More than the truck, we had to unload some housing materials from a trailer, which may not have taken too much time at around an hour and a half, but the 4×4’s and siding material we had to move were not light. At the end of the day, after doing some work on the truck, and moving materials around, I felt great. Physical labor is good for the soul, and as a reward, me and my brothers headed to the driving range to hit some golf balls.

First I should tell you about my golfing skills: I have none. My ex-wife’s father took me golfing a couple of times, as did her grandfather. I had fun, but that was almost nine years ago. Crap, I can’t believe it’s been that long. Wow! Considering her grandfather stopped golfing around four or five years ago, that’s how long it’s been since I’ve been out. To put it succinctly, I sucked. It was rather embarrassing, and I would appreciate it if you wouldn’t laugh. It’s okay if you do, I did.

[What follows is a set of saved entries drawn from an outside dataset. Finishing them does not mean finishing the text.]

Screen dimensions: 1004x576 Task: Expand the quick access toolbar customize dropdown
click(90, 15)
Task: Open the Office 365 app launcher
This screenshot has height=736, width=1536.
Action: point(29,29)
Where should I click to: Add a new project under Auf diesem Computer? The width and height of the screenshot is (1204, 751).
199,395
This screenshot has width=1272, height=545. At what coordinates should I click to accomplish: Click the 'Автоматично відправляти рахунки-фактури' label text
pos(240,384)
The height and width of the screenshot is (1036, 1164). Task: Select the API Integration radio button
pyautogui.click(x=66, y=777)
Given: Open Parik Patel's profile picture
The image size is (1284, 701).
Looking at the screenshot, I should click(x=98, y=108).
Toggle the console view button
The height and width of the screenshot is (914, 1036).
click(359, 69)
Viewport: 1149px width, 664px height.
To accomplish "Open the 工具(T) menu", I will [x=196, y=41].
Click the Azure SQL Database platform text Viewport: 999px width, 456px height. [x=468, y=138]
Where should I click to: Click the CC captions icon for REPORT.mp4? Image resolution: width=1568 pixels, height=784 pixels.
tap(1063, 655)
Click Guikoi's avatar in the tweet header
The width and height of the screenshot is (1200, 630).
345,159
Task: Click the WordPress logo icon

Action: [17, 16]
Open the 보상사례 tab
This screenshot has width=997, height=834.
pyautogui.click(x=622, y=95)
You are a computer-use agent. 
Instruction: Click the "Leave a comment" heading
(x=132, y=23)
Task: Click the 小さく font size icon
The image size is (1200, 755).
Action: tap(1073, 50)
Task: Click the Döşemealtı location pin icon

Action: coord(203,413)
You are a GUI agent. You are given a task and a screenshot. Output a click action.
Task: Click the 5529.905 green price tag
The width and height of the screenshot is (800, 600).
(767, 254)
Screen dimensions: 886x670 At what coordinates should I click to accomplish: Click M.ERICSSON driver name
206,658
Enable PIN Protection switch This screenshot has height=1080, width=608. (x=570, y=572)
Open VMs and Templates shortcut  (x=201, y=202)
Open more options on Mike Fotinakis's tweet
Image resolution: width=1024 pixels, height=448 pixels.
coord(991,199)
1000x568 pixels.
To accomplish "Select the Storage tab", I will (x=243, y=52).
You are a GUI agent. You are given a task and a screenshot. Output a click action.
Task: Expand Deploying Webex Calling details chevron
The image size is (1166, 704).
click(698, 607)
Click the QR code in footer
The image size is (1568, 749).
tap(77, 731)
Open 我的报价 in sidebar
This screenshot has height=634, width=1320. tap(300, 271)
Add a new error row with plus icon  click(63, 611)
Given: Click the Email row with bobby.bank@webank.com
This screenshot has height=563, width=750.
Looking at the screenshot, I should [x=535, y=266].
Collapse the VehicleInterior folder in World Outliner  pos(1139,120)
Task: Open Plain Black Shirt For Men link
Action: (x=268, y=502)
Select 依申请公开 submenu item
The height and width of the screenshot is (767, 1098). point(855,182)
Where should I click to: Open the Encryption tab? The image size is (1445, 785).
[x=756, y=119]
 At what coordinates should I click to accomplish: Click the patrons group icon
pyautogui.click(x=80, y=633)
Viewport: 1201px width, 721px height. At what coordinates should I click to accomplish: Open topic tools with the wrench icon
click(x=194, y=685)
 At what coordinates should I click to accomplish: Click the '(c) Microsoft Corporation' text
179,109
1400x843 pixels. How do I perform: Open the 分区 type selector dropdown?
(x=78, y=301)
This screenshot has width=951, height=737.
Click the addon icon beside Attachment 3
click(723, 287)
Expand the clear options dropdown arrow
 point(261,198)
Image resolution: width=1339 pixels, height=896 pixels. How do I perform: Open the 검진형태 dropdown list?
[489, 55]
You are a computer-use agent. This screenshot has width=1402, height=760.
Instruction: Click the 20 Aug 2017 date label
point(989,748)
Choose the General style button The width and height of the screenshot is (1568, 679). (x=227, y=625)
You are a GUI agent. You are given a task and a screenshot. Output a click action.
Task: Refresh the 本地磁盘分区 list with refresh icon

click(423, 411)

I did manage a few impressive drives, but nothing spectacular. My longest was around 150 yds, which isn’t very impressive, but compared to the others which only went a few feet, then yeah, very impressive indeed. I may not be very good, but at least I went out there willing to look like a fool, and it was good exercise. I hope to go out again soon.

So once again I let life get in the way of some quality writing time, though I’m not complaining. I spent almost three years not living by hiding behind the keyboard as I mourned the state of my life. Even if things are not as great as I would like it to be, I can’t hide behind that fact, bemoaning that my the women who did me wrong so long ago are doing better than me, especially since I have no clue as to how they’re doing. They don’t even factor into the equation anymore, nor will they again.

That’s life, and I’m living it in my fashion. I haven’t given up writing, just putting it into perspective in respect to my life. If I could, I would love to make it my number one priority, but until it pays the bills it remains a hobby and a dream. I just have to remember how important this dream is so that I don’t lose sight of my goals.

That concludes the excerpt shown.